According to the report, about 25 percent of male and 10 percent of female students would engage in sexual intercourse if they were "fond of," though not in love with, their partners. In 1995 only 18 percent of male and 5 percent of females said they would do so.
The research focuses on students as 90 percent of the age group -- from 14 to 19 years old -- are in school.
The proportion of young male students who have had sexual intercourse rose from 10.4 percent to13.9 percent in the five years from 1995, while that of young females increased from 6.7 percent to 10.4 percent.
First-time sex also occurred earlier than before. Last year, most of the surveyed males who reported to have had intercourse had done so before the age of 16. Most of the females had done so before the age of 17.
Lin argued that young people's increasing openness toward sex was linked to easy access to explicit material and the loosening family ties.

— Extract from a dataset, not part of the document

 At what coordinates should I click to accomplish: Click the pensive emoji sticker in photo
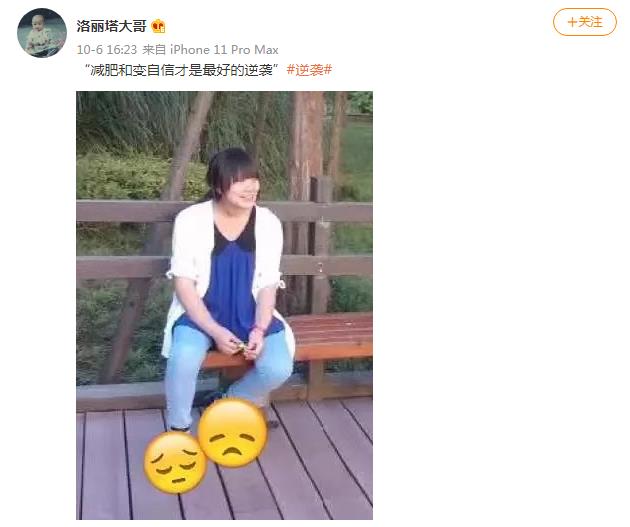tap(175, 463)
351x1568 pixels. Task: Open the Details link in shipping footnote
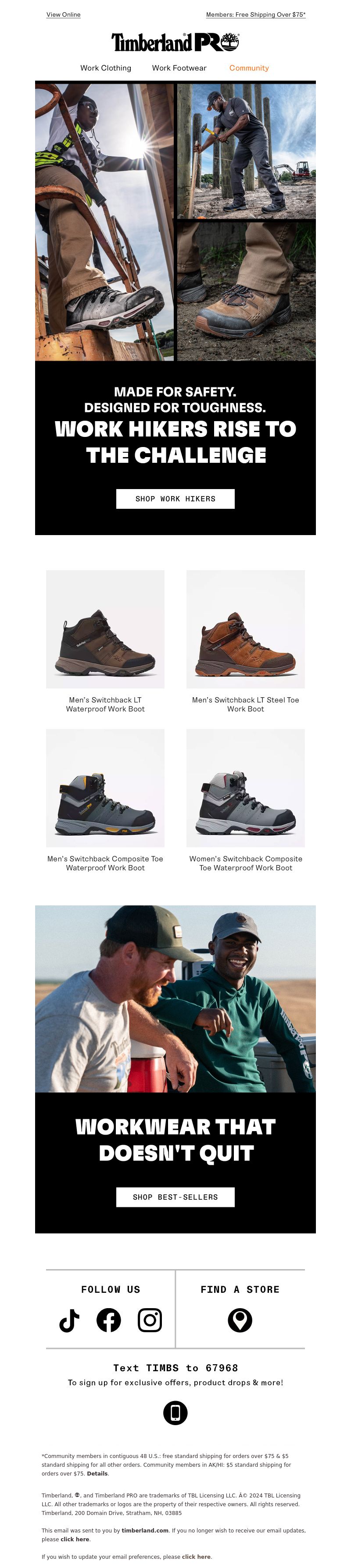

Last year, 90 percent of male respondents and 70 percent of the female respondents said they had watched or read pornography.
About 80 percent of male students and 30 percent of female students had visited sexually-explicit Web sites. Lin complained, however, that "sex education by parents is almost zero."

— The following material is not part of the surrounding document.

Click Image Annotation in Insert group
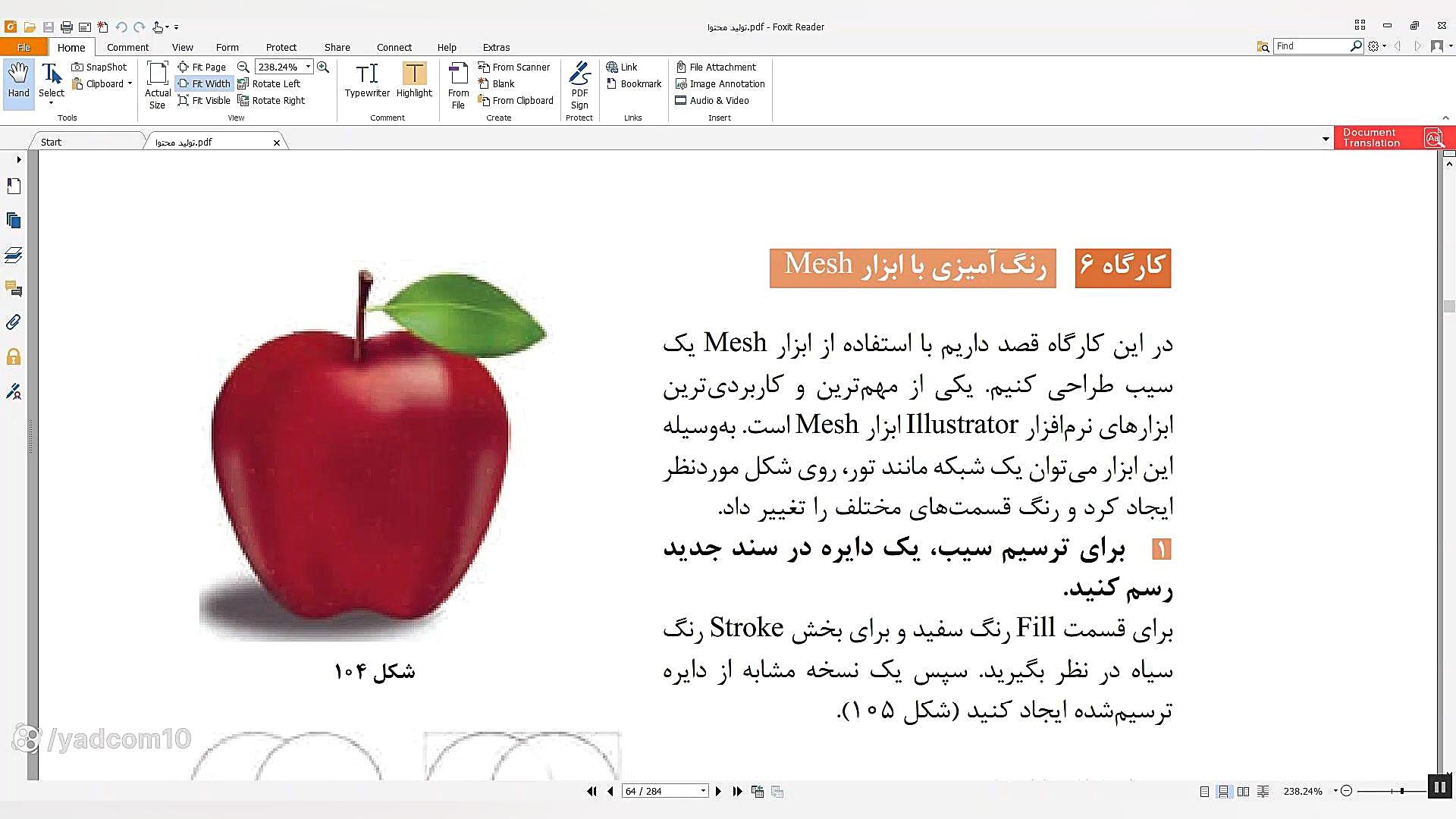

Both in 1995 and last year, over 70 percent of the students said their parents never discussed sex with them, though girls were more likely to be taught to "protect themselves from unwanted pregnancy."
The survey showed that sex education in schools had significantly improved but that advice on abortion and contraception should be strengthened. "These subjects are still taboo. Many teachers don't teach them for fear of encouraging casual sex," Lin said.
The survey last year found that 27 percent of male and 34 percent of female students never used contraception and over half of the women and 70 percent of the men had not used contraception during first-time sex.